I'm staring at a £14.99 charge on my Monzo app while Molly, the slightly more destructive of my two-year-old twins, attempts to post a half-eaten rice cake into the PlayStation disc drive. The bank charge simply says "Supercell," which sounds like a villain's underground lair but is actually the tech company responsible for the game my nine-year-old nephew Leo was playing on my phone yesterday afternoon. He'd casually asked me to help him find some top-tier baby dragon deck setups for his account, and like an absolute fool, I handed over my unlocked iPhone thinking he was talking about a cute digital tamagotchi situation.

I wasn't prepared for the sheer panic of seeing money vanish from my account before I'd even had my morning coffee. I spent the next twenty minutes trying to pry the sticky, dissolving rice cake out of the console with a pair of tweezers while simultaneously Googling how to secure an Apple ID against a child who apparently knows my passcode.

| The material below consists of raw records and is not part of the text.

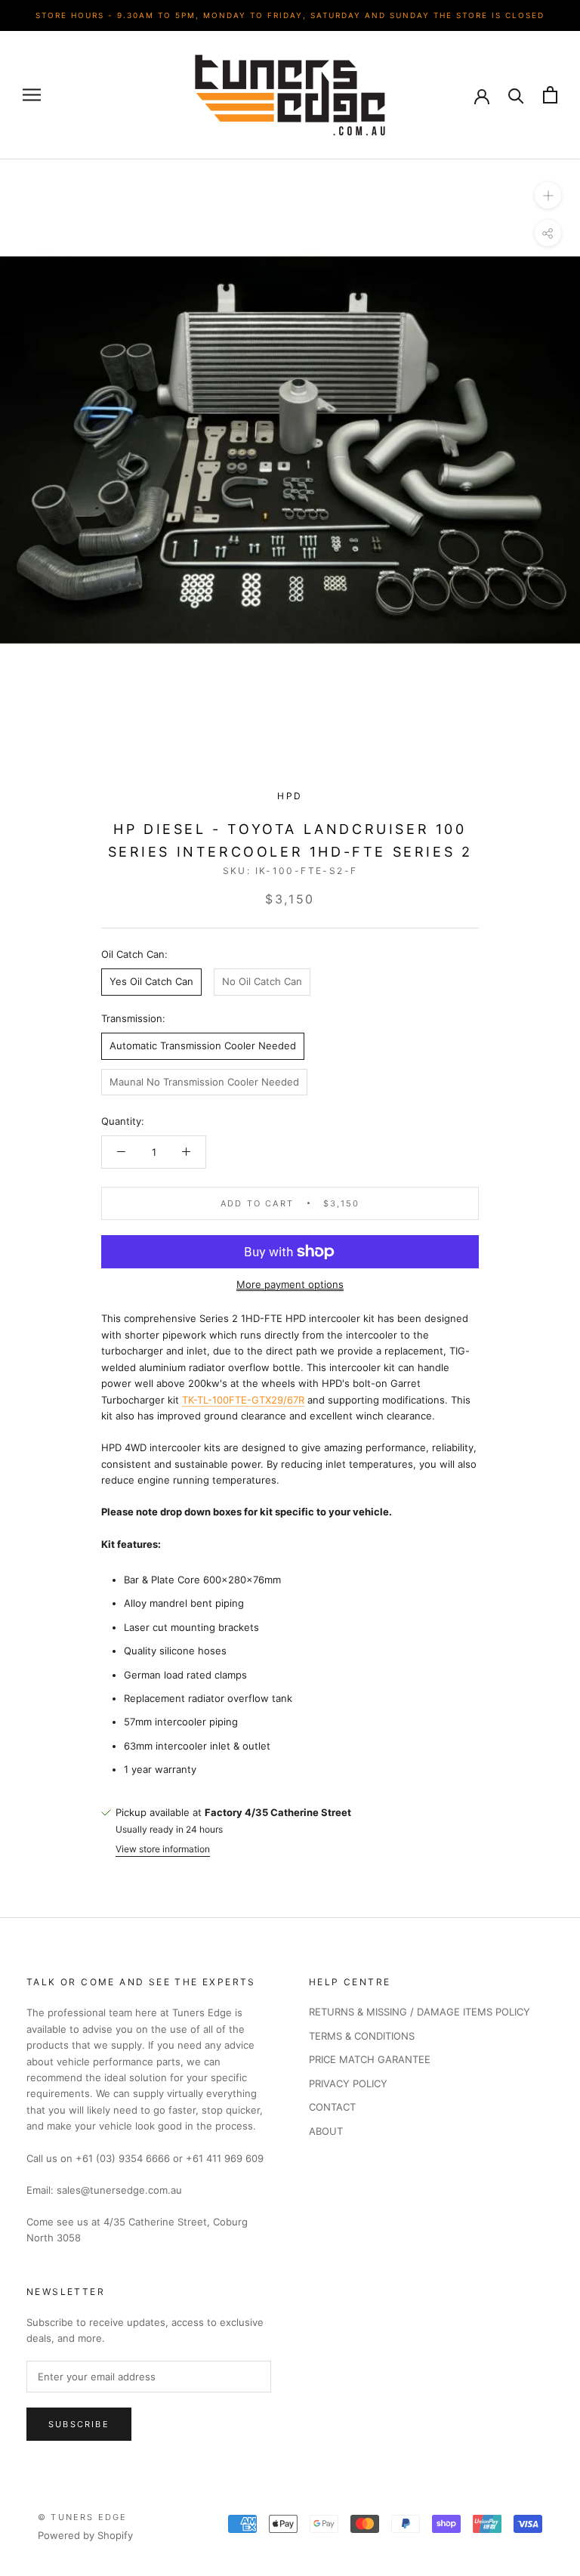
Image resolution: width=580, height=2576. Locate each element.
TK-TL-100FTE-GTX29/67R (243, 1400)
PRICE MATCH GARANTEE (369, 2059)
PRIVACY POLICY (348, 2083)
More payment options (290, 1284)
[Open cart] (550, 94)
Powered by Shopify (85, 2535)
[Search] (516, 95)
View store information (163, 1849)
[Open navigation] (32, 94)
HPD (289, 796)
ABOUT (326, 2131)
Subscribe (79, 2424)
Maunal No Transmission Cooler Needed (204, 1082)
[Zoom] (548, 194)
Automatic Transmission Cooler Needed (203, 1045)
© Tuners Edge (83, 2517)
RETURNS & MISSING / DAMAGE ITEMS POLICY (419, 2012)
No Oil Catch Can (262, 981)
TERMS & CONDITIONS (362, 2036)
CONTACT (332, 2107)
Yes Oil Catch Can (151, 981)
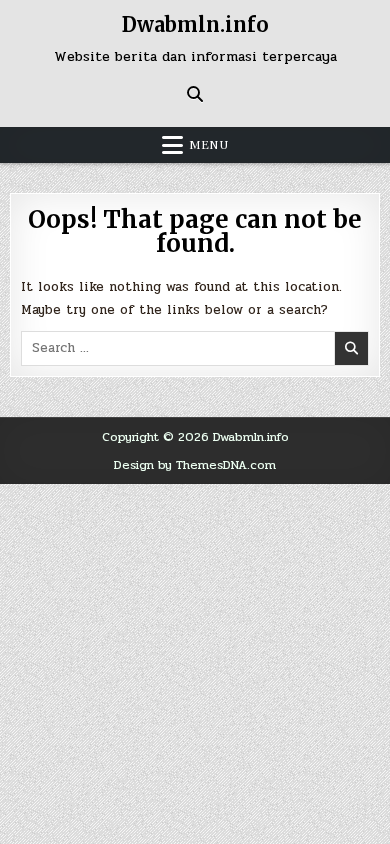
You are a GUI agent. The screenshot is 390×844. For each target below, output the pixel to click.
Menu (209, 145)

It turns out, when kids ask for an ideal card combination for baby dragons, they aren't looking for a physical toy you can buy in a shop; they're looking for a strategic advantage in a digital warzone, and they're fully prepared to use your debit card to get it.

What I thought I was buying versus reality

Before this entire incident, if you had asked me what a baby dragon was, I'd have assumed it was one of those aggressively branded plastic toys that light up in the middle of the night and terrify you on the way to the loo. I genuinely thought my nephew wanted a physical deck of playing cards. Maybe something like Top Trumps? I actually walked into a physical toy shop on the high street, carrying Lily like a sack of potatoes because she refused to walk, and asked a teenager at the till if they stocked it. He looked at me like I'd just crawled out of a medieval swamp.

Instead of a nice, tactile cardboard game I could order off the internet and wrap in some sustainably sourced paper, I tumbled down a bizarre internet rabbit hole of esports forums run by teenagers who speak entirely in acronyms. As it turns out, the infant reptile in question is just a digital card in a wildly popular mobile game called Clash Royale. It flies around the screen burping fire at little virtual goblins. That's it. That's the entire premise. You put it in a virtual deck with seven other digital cards—a 'baby d' as the kids apparently call it—and send it off to fight other random players on the internet.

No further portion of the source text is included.